Mr Thompson said Insurance Ireland has “no problem whatsoever” with the Competition and Consumer Protection Commission investigation into anti-competitive practices in the industry. He said the company plans to fully comply.
“We’re satisfied there is no issue in relation to competition practice,” said Mr Thompson.
“As an industry we know exactly what the drivers are in respect of premium increases. Premiums are driven by the cost of claims and unfortunately in the claims environment we’ve seen a lot of volatility.
“From our position, premiums are driven solely by the cost of claims. Insurance in some ways is a very simple product, claims have to be funded,” he told Morning Ireland.
Increases in the level of awards, litigation costs, and in the frequency of cases have acted as contributing factors in determining motor insurance premiums, said Mr Thompson.
“The court limits increase in February 2014 has had a retrospective effect, which has to be priced for now and obviously we’ve got the issue in relation to Setanta.
“This is all feeding through in terms of the cost of claims. It ultimately feeds through into premiums.
“If you look at the performance of the industry, from 2010-2015, total underwriting losses have come at €823m, motor underwriting losses have come in €853m — I think we have to try and move the debate along.”

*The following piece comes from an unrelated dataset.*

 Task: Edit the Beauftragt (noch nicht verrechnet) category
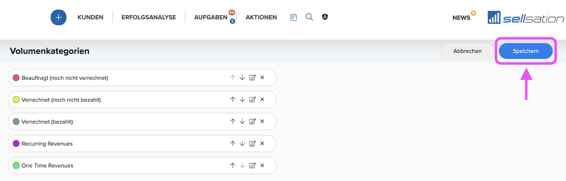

Various organisations have called for greater transparency within the motor insurance companies and requested insurance companies to publish data relating to claims during meetings of the joint Oireachtas committee this week.
However, Mr Thompson said Insurance Ireland does share information.
“You could actually fill this room with the amount of information we supply our independent regulator,” he said.
Mr Thompson said Insurance Ireland has shared information with the Personal Injury Assessment Board to contribute towards revisions to the Book of Quantum, as well as a detailed analysis of rates from the Central Bank in 2015.
Insurance Ireland is due to speak at a meeting of the joint Oireachtas committee today, following a week of sessions discussing the rising costs of motor insurance.